* Your goal: Format the lines of the listing below as a JSON list of strings, one string per line and no blank lines, starting at the top of the listing and ending with the line containing "Action: [x=211, y=80]". Leave the pictures out.

* Input:
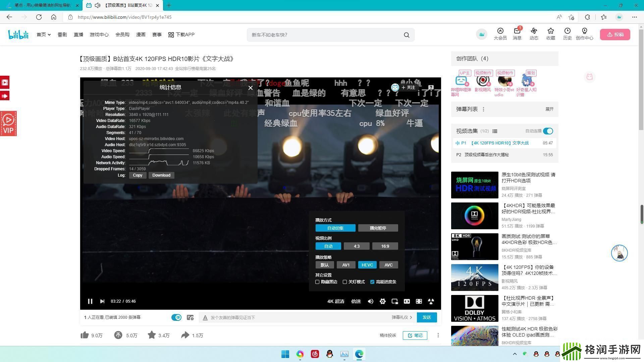The width and height of the screenshot is (644, 362).
Task: Give coins with the coin icon
Action: point(118,335)
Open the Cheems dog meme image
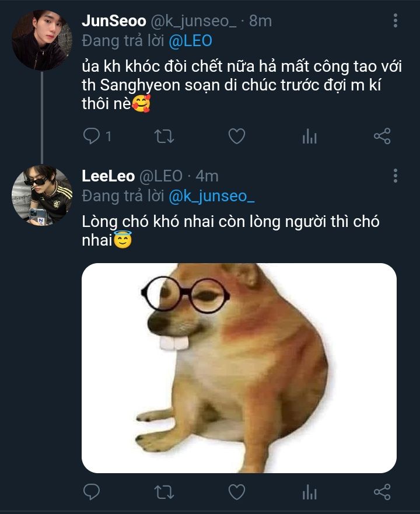Screen dimensions: 420x514 (x=239, y=368)
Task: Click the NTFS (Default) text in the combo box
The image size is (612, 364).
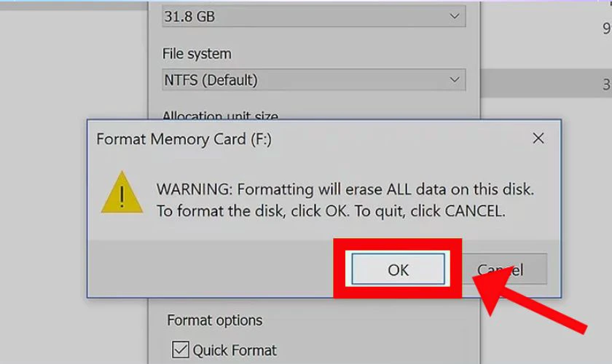Action: [x=211, y=80]
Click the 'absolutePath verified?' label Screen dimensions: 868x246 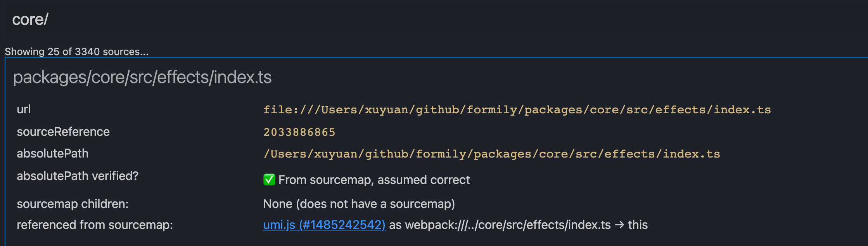point(78,176)
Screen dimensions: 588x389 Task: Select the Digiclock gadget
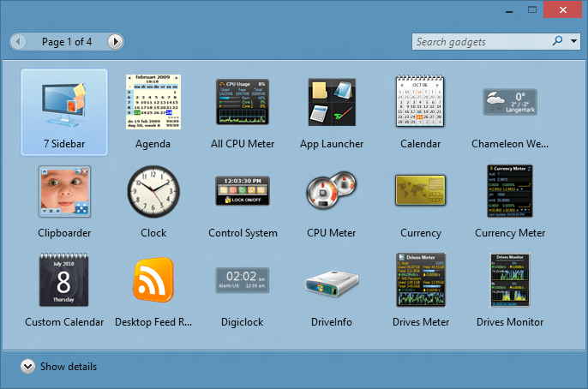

* The reply:
[
  "The width and height of the screenshot is (644, 362).",
  "Task: Give coins with the coin icon",
  "Action: point(118,335)",
  "Open the Cheems dog meme image",
  "Screen dimensions: 420x514 (x=239, y=368)",
  "Task: Click the NTFS (Default) text in the combo box",
  "The image size is (612, 364).",
  "Action: [x=211, y=80]"
]